A family debt? That didn’t make sense. How did this even become a problem, and why hadn’t Mohsina mentioned it before? She knew much more than she was letting on, and one day, I knew I was going to get it out from her.

I just didn’t know that the way that I would eventually learn about it would come in a completely unprecedented form.

And as I sat there, half trembling, all she did was take a deep breath, squeeze my hand assuringly and then push open the door as she psyched herself up for one helluva type of meeting.

And as he stepped out, waltzing out of the building now as if he had no care in the world, was a tall, good-looking but highly manicured looking Muslim guy who I could almost certainly say was her infamous boss.

There was no question about it. It was Faadil, for sure.

I looked away as he came up to us, listening to them from afar, but I couldn’t escape the fact that something about the way he was interacting with her was just giving me a prickly sensation at the back of my neck.

There was a whole lot of backwards and forwards that went on between them and the two thugs that I had come to call them, when finally, I saw their car drive away as Mohsina closed her eyes and let out a huge breath.

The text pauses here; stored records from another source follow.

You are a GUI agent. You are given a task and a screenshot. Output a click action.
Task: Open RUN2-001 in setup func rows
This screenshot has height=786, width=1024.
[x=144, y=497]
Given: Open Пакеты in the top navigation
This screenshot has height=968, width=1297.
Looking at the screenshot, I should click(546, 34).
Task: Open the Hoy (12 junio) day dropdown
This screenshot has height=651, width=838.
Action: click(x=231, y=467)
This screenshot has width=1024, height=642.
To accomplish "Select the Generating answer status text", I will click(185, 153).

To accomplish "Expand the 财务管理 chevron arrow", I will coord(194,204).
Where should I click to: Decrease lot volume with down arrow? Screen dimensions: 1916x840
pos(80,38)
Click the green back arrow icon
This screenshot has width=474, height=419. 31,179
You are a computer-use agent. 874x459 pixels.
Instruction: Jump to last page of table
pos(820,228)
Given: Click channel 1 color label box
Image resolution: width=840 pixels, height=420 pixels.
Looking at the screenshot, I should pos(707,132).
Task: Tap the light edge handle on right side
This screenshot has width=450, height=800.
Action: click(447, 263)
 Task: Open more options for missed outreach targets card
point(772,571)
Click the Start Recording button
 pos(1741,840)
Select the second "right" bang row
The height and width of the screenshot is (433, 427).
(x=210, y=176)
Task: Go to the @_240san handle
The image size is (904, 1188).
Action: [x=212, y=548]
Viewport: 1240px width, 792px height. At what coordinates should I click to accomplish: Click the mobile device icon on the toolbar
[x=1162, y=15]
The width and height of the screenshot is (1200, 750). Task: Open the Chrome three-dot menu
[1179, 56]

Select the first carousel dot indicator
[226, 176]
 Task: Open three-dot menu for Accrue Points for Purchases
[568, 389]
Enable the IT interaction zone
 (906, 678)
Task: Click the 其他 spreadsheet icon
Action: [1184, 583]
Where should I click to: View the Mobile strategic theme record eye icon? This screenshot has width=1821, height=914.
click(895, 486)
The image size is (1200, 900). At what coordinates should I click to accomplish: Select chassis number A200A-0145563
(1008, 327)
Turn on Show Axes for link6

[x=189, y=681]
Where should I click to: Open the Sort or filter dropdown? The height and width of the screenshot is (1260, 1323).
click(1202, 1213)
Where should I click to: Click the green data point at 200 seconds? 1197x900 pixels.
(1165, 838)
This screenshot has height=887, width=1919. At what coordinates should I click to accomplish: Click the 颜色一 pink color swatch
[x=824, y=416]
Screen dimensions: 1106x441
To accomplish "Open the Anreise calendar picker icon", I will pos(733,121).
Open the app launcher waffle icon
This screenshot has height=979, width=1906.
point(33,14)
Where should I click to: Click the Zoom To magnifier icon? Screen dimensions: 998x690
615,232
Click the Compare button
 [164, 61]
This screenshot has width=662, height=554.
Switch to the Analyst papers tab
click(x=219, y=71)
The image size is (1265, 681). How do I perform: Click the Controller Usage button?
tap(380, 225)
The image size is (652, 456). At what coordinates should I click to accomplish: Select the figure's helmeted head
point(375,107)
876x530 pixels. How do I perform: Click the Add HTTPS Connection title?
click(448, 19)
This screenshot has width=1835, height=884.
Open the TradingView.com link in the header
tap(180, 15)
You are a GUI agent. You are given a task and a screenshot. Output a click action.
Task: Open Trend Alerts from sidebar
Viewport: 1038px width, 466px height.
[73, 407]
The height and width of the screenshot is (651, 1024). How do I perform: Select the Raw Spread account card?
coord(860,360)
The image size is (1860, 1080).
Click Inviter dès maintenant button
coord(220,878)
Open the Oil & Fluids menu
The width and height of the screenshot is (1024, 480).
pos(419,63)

”I’m so sorry to drag you into this,” I could hear Mohsina telling Faadil apologetically as he came up to us for the last time, looking like the cat who had caught a mouse. It seemed that something was finally resolved, but Mohsina was shifting uncomfortably due to severe embarrassment.

I wished that I could escape to Mohsina’s car to save myself from it too. Apparently one of her friends had her keys and had brought it over, but it was still locked.

”Don’t worry,” he said casually. “It’s sorted.”

Alhumdulillah,” Mohsina breathed, and of course, I couldn’t help but say the same.

Maybe Faadil had been a means but Allah Ta’ala was the ultimate saviour.

These people had come, literally out of nowhere, turning our lives upside down and causing so much of mayhem on what was supposed to be a peaceful evening. Also, it was nearly Maghrib and we needed to head back to somewhere we could pray.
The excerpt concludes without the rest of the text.